Ein fünfjähriger Junge aus Afghanistan ist zu früh dran, viel zu früh! Sonst ist noch niemand da und der Auftritt der Clowns erst in einer halben Stunde. Ich bin gerade dabei, das Bühnenbild fertig aufzubauen: ein weißes Dreiecks-Segel und eine lange Wimpelkette symbolisieren unser Zirkuszelt. Es ist der vorletzte Tag des dreiwöchigen Einsatzes und unser Ruf eilt uns offenbar voraus, denn der Bub kann es kaum erwarten. Als ich gerade den letzten Kabelbinder festzurre, tippt er mich an und sagt mit bebender Stimme „I am so excited!!!“ Von den unzähligen Begegnungen der vergangenen Wochen war dies eine der berührendsten, denn der Kleine kannte uns allein aus Erzählungen: Woher kommt dieser naive Vertrauensvorschuss, womit haben wir die freudige Aufregung verdient, die mir aus leuchtenden Augen entgegenbrandet, noch bevor es überhaupt losgeht? Das Kind hat nie zuvor einen Clown gesehen, und doch spürt es eine Magie, die nicht gänzlich in Worte gefasst werden kann. Ich will es dennoch versuchen.

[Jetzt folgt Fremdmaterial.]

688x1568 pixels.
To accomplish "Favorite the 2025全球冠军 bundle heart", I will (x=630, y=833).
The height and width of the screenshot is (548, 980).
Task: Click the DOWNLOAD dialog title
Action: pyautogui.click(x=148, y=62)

Von 23. September bis 16. Oktober war ich mit fünf Clown*innen im Flüchtlingscamp „Nea Kavala“ in Nordgriechenland. Das Lager besteht seit 2016 und ist vor kurzem vom Status „temporär“ zur „long term accomodation site“ aufgerüstet worden. Wo sich zuvor ein Wildwuchs an Behausungen auf dem Gelände eines ehemaligen Militärflughafens ausgebreitet hat, werden seit Mai 2021 bis zu 2.000 Menschen in neuer und rigider Struktur untergebracht.
Was aber haben nun Clowns in einem Flüchtlingscamp zu suchen? Was tun sie dort wochenlang? Und wie bringt man Freude an einen Ort, der nicht existieren sollte?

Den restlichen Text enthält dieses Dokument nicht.